Ils n’ont trouvé aucune prison, aucun fort, aucune famine, aucune maladie indigène qui ne pouvait être soignée par les experts médicaux chez les Indiens. En bref, les Blancs européens ont trouvé une harmonie naturelle entre les peuples et leurs terres et, malgré ce que Hollywood a promu pendant des années, une coexistence amicale avec les Indiens de toutes les autres régions – un contraste frappant avec l’auto-oppression féodale, le chaos et la guerre , la mort, la destruction et la maladie qui ont caractérisé l’Europe du 17ème siècle que les pèlerins ont fui. L’explorateur italien Giovanni da Verazzano a qualifié les Indiens de «personnes les plus belles et les plus civilisées». Le célèbre capitaine puritain John Smith a qualifié leur terre «d’un excellent endroit pour la santé et la fertilité, d’un paradis».

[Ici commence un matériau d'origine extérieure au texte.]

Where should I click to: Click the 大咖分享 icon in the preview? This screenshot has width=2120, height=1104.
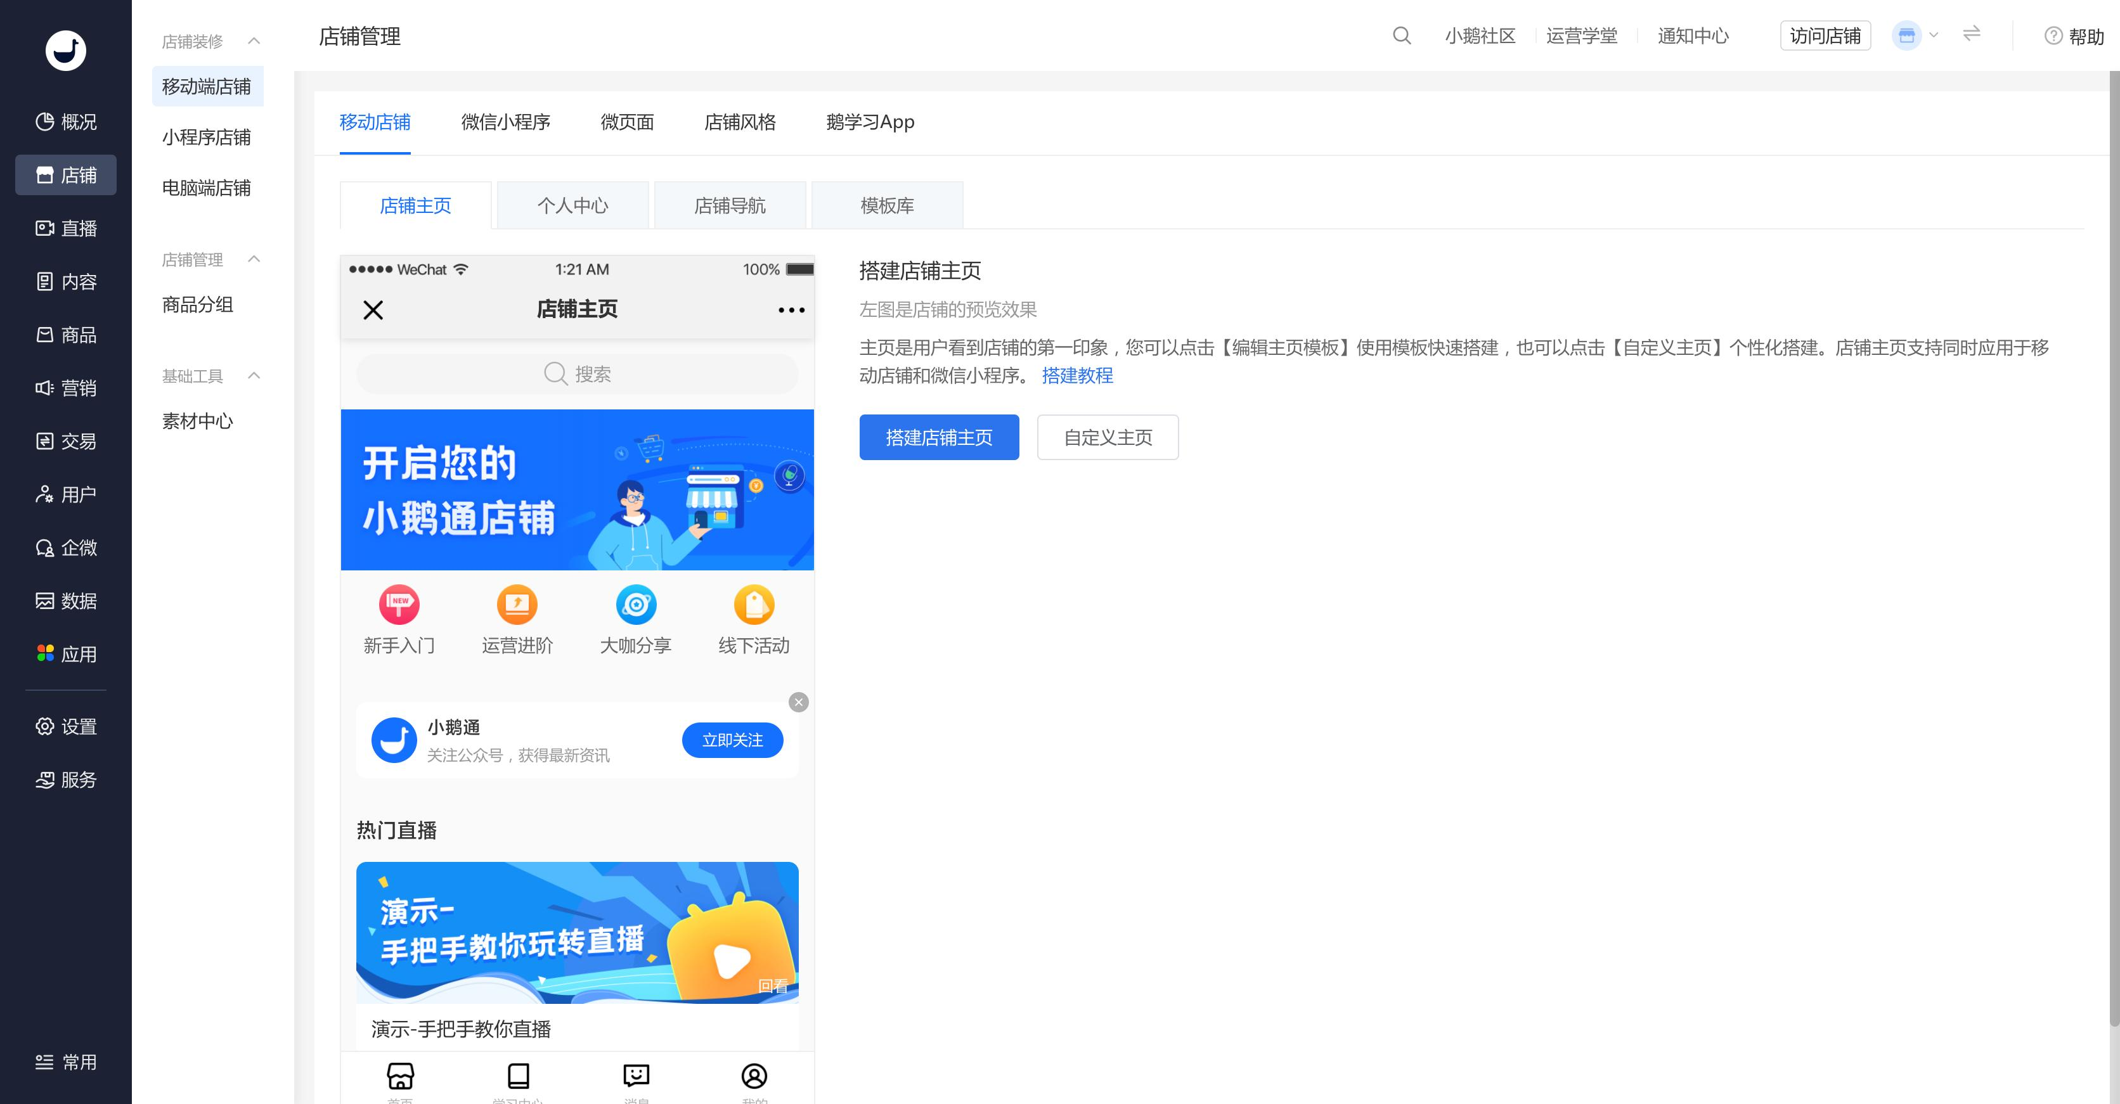tap(635, 605)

La nation iroquoise a vécu d’un pacte appelé la Grande loi de la paix, qui était en vigueur dans toute la région du nord-est de l’Atlantique. Sous leur gouvernement, les femmes occupaient une position de respect et d’autorité et ne faisaient aucune distinction fondée sur la race. Mais tout comme en Afrique, des Blancs comme Benjamin Franklin ont été envoyés pour étudier les communautés autochtones qu’ils appelaient «sauvages». Et lorsqu’ils ont conçu le modèle de la Constitution américaine, plusieurs des thèmes du pacte iroquois étaient les mêmes. De nombreux chercheurs affirment qu’il y a tellement de similitudes qu’on peut dire (sans hyperbole) que les Blancs ont en fait levé les principes, les idées et les thèmes du Pacte et les ont appelés la Constitution des États-Unis. Le grand conseil iroquois comptait cinquante membres (quarante-neuf sachems vivants et un siège perpétuellement réservé au pacificateur), tandis que le plan de Benjamin Franklin comptait quarante-huit membres. Cela ressemble beaucoup au Congrès que nous connaissons à Washington aujourd’hui, sauf bien sûr pour le Peacemaker. Franklin fut tellement impressionné par le gouvernement indien qu’il écrivit en 1751 une lettre encourageant les colons à imiter le modèle iroquois. (La lettre de Franklin, publiée anonymement, a été largement diffusée.)

Il s’agit de l’un des nombreux faits historiques qui démontrent le rôle puissant que les indiens et les africains ont joué dans le noyau des États-Unis d’Amérique. À l’avenir, l’apprentissage du rôle de l’homme et de la femme noirs dans la création des gouvernements constituera un élément central de notre système éducatif. L’honorable ministre Louis Farrakhan a déclaré que nous devions être SÉPARÉS pour réaliser notre liberté, notre justice et notre égalité attendues depuis longtemps. Commençons par notre véritable histoire, en la séparant des mythes, des rumeurs, des mensonges et des déceptions de l’ennemi. La vérité nous guidera et Dieu nous bénira!